Fabio Massariol acatou pedido da Defensorias Pública Estadual sobre competência da Justiça federal no caso
Foi suspensa pela Justiça Estadual os efeitos da decisão que havia concedido a reintegração de posse do trecho da ferrovia Vitória-Minas que corta a Terra Indígena de Comboios, em Aracruz, norte do Estado. A decisão liminar havia sido concedida em ação requerida pela Vale.
Desde o dia primeiro de setembro, centenas de famílias Tupinkim ocupam os trilhos que passam pela aldeia Córrego do Ouro, reivindicando a revisão do acordo de compensação e reparação dos danos provocados nas comunidades indígenas pelo crime da Samarco/Vale-BHP.
Em sua sentença, o juiz Fabio Massariol, da 1ª Vara Cível, Família e de Órfãos e Sucessões de Aracruz, acatou o pedido feito pelas Defensorias Públicas Estadual e da União (DPES e DPU), salientando a competência da Justiça Federal para o caso, por tratar-se de litígio envolvendo interesses e direitos das comunidades indígenas. Argumentação que foi reforçada, nos autos, pelos Ministérios Públicos Federal e Estadual (MPF/ES e MPES) e pela Fundação Nacional do Índio (Funai).
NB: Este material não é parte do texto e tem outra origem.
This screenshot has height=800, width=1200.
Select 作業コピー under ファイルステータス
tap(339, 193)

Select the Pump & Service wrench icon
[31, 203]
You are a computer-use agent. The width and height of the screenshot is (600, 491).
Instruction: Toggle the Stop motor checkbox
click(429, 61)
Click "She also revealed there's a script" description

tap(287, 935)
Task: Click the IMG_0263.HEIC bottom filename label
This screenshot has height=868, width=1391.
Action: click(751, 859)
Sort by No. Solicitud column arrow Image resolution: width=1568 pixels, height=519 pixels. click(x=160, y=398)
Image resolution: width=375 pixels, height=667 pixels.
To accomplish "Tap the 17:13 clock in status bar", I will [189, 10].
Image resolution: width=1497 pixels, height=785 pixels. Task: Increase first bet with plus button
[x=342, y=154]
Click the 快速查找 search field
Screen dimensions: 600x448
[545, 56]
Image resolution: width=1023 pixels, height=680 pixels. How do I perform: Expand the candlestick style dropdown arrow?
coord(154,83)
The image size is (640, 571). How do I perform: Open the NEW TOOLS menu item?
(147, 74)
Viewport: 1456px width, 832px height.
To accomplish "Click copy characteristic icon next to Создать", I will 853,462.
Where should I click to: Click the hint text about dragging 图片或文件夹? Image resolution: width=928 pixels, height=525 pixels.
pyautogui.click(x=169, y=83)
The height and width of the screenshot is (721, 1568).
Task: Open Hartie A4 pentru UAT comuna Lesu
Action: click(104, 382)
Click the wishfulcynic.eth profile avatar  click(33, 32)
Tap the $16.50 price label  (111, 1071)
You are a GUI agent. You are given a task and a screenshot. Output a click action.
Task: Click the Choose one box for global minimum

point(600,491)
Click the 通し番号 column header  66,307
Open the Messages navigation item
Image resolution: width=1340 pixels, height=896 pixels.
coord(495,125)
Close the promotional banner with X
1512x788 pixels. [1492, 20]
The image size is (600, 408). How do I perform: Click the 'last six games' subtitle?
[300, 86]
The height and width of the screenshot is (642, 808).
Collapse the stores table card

“Considerando a incompetência deste juízo para processar e julgar a presente ação, coloca-se em xeque a viabilidade do cumprimento da liminar de reintegração de posse originariamente pleiteada, por força de possível competência absoluta da Justiça Federal, o qual deterá melhores condições para análise cumprimento da medida pleiteada”, disse o magistrado.
A decisão foi tomada um dia após uma reunião de conciliação realizada na última quinta-feira (29) sob coordenação de Fabio Massariol, envolvendo representantes da Vale, dos indígenas e das instituições de Justiça que defendem as comunidades, além da Secretaria de Estado de Direitos Humanos (SEDH).
Na ocasião, a Vale reapresentou basicamente a mesma proposta de acordo que já havia sido enviada pela Fundação Renova, com a qual o acordo contestado foi firmado. Proposta que vem sendo reiteradamente rejeitada pelos indígenas. Sem o acordo perante o juiz, restava em suspenso ainda um prazo ventilado pela Vale, no dia cinco de outubro, quando a ferrovia seria reintegrada à empresa definitivamente. Com a decisão do juízo de Aracruz, no entanto, o caso passará por nova análise da Vara Federal da Seção Judiciária de Linhares.
Durante o encontro, as lideranças Tupinikim expuseram as reivindicações das aldeias, que vão além dos auxílios financeiros e indenizações. “Falamos da nossa realidade, da perda do rio, da falta de respeito da Fundação Renova e das suas mantenedoras [Samarco, Vale e BHP Billiton] com o nosso território e a nossa cultura. Muitos espaços nossos foram violados, não podemos usufruir mais desses locais”, relata o Cacique Toninho, da aldeia Comboios.
As lideranças também reforçaram estarem abertas ao diálogo, mas precisam de uma reciprocidade tanto da parte da mineradora quanto da Justiça. “Se a gente tem que cumprir uma ordem judicial que a Vale pede, a Justiça também precisa entender e defender os nossos direitos. Não pode continuar vendo só um lado”, complementou.
Os doze anos de atraso da mineradora em relação à entrega do Plano Básico Ambiental Indígena (PBAI) foi outro ponto ressaltado. “A Vale está inadimplente com a comunidade por não construir o PBAI. O juiz ficou comovido e ficou de pedir uma reunião com o juiz da Vara Federal de Minas Gerais”, conta.
Nesta terça-feira (4), uma comitiva de indígenas será recebida pela Sexta Câmara do Ministério Público Federal (MPF) em Brasília, para tratar das reivindicações feitas pela ocupação dos trilhos.